Дом встретил теплым запахом, в котором смешивались сандал и ваниль, зелеными глазами моментально примчавшегося кота Брусникина и отголосками фолк-рока из-за стены. Лиза сунула в микроволновку готовое блюдо «гуляш с картошкой», заварила чай с бергамотом и решила не морочить себе голову — отвлекаться на романы, которые не сулили ничего, кроме проблем, настроения не было. Впрочем, утро вечера мудренее, и не факт, что завтра она не решит таки проверить, как вписывается зубная щетка Арсения Петровича в интерьер её ванной.
А пока - ужинать, интернет, читать и спать!
***
Она так и не поняла, не осознала, когда именно это началось. События того летнего дня почти забылись, как всякое неприятное происшествие, закончившееся благополучно. Остались две новые подруги — Лиза и Настя, заставлявшая называть себя Стасей. Веселые, неунывающие, готовые на любое озорство. Она впервые ощутила себя не вечной серой мышкой, которую любой мальчишка мог дернуть за волосы или толкнуть — не заигрывая, а просто так, от нечего делать. Теперь обидчику доставалось сразу от троих, и подобные привычки из хамоватых подростков были раз и навсегда выбиты увесистыми девчоночьими портфелями. Хуже портфелей были ядовитые насмешки насчет умственных и физических способностей — язычки у подружек были острыми, как бритва.

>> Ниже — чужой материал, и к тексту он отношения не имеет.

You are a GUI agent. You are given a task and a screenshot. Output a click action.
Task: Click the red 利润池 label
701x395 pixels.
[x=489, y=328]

Арина постепенно становилась более уверенной и научилась парировать удары, в буквальном и переносном смысле. Мама вздохнула с облегчением — её уже начинала тревожить замкнутость дочери и неприспособленность её к жизни. Но у робкой мышки, от всех неприятностей шмыгающей в норку, вдруг проглянули новые черты — независимость и умение ладить с людьми.